This idea is not consistent with the cons in Common Lisp, so it would either require a nonstandard lisp or an extension using something other than cons as the constructor (and, in which case, we may want to clone the other cons-related functions as well.) Hash cons cells must clearly be immutable, and only contain immutable data, so the idea is related to the immutable data types Baker mentioned in his ILC 2005 talk.
What's the benefit? Applications that manipulate mathematical formulas are a disproportionate share of Lisp's success stories (Macsyma/Maxima, Axiom, ACL2, various other theorem provers). It's nice if you can compare formulas for structural identity in O(1) time. I understand ACL2 does run on a hash-consed variant of gcl.
There's a variant of hash consing I'll call 'lazy hash consing'. In this scheme, eqlity of equal cons cells is established only when they are compared. Here's how it works. Let's suppose we're computing equal on two places, say x and y. If they are eql, stop. Otherwise, if they are cons cells, recursively compute equality (using hash codes stored in the cells to recognize inequality of subtrees with high probability). If x and y are equal, then we have two trees that are equal but not eq. What we do then is either (setf x y) or (setf y x). If we're using a generational collector, we choose so that the pointer that is changed is moved to point to the same generation as it pointed to before, or older (this might be as easy as comparing the two pointers, assuming newer generations are stored in progressively larger addresses on the heap). This means we don't need a write barrier.

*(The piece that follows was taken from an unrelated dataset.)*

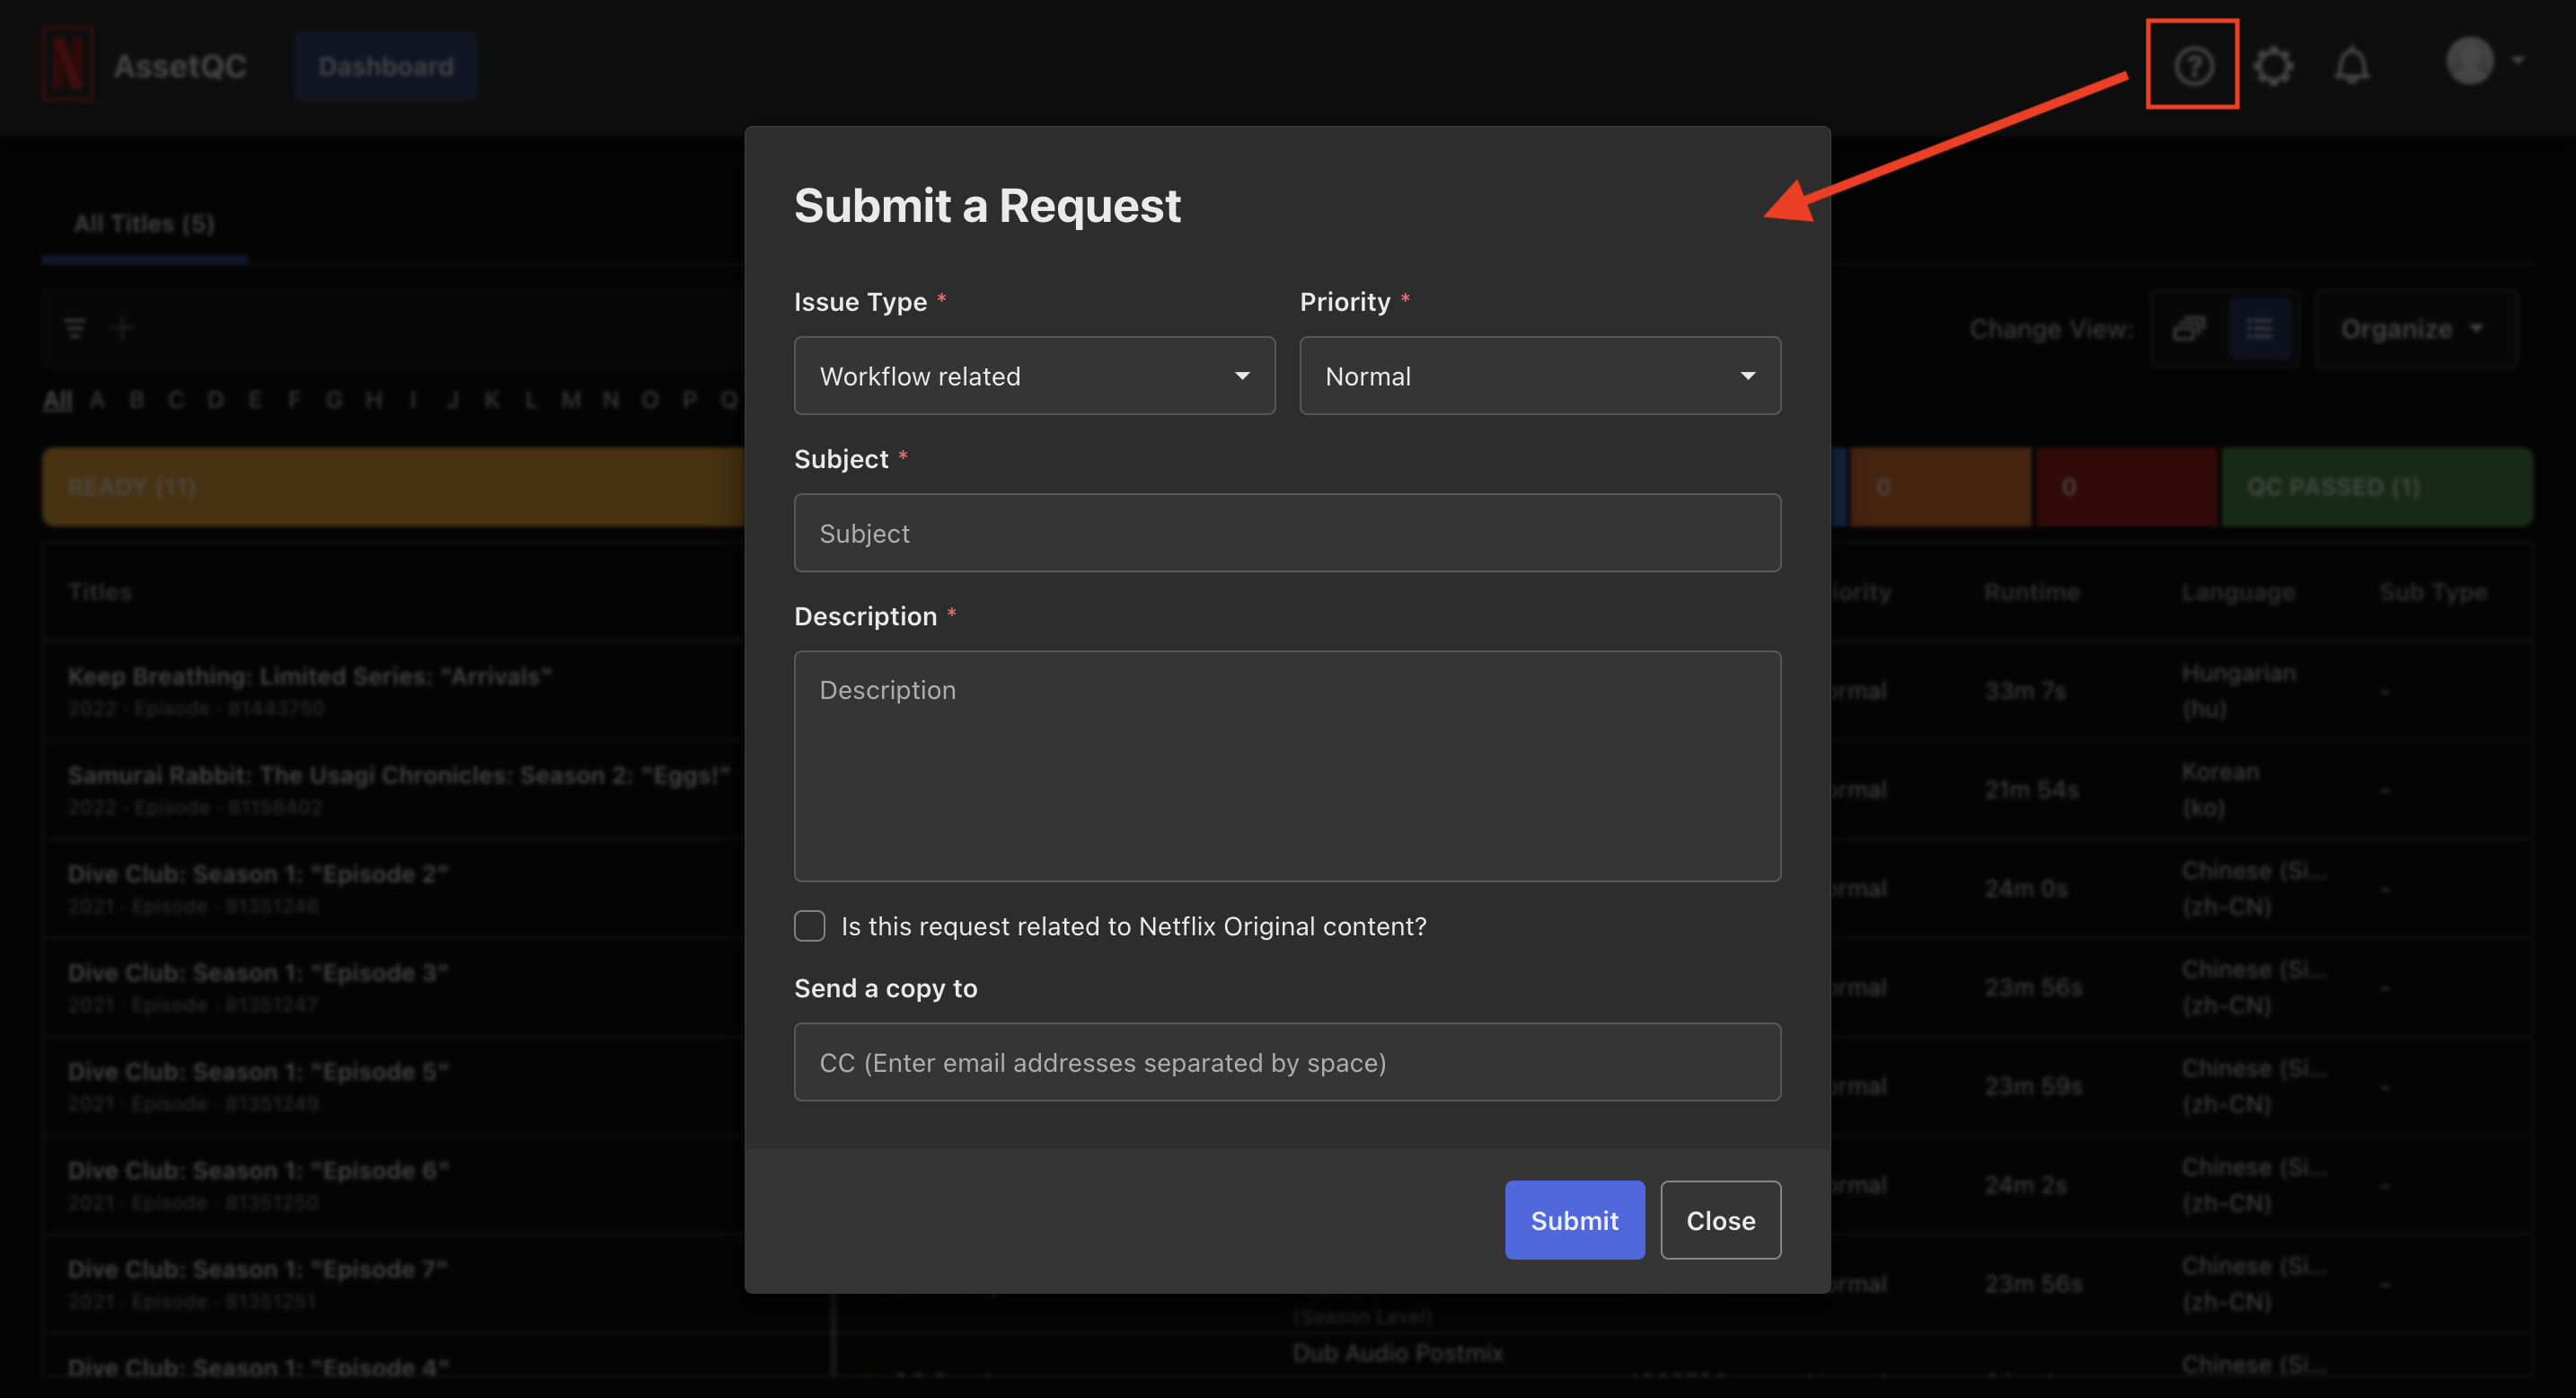
Task: Open the filter icon above the title list
Action: 75,327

The recursive equal calls on car/cdr of the cons cells in the trees would be done using this same algorithm, so after one sweep through two disjoint trees we've mostly collapsed the two trees into one (and many cells will likely be collectable.)
This scheme is nice in that it doesn't need a hash table, just hash values in each cons cells. Accidental collisions will be rare (assuming a good hash function), so inequality can be determined in O(1) time. It's also likely that older versions of trees will tend to have more shared references, so pointers should quickly be made to point to their final destinations.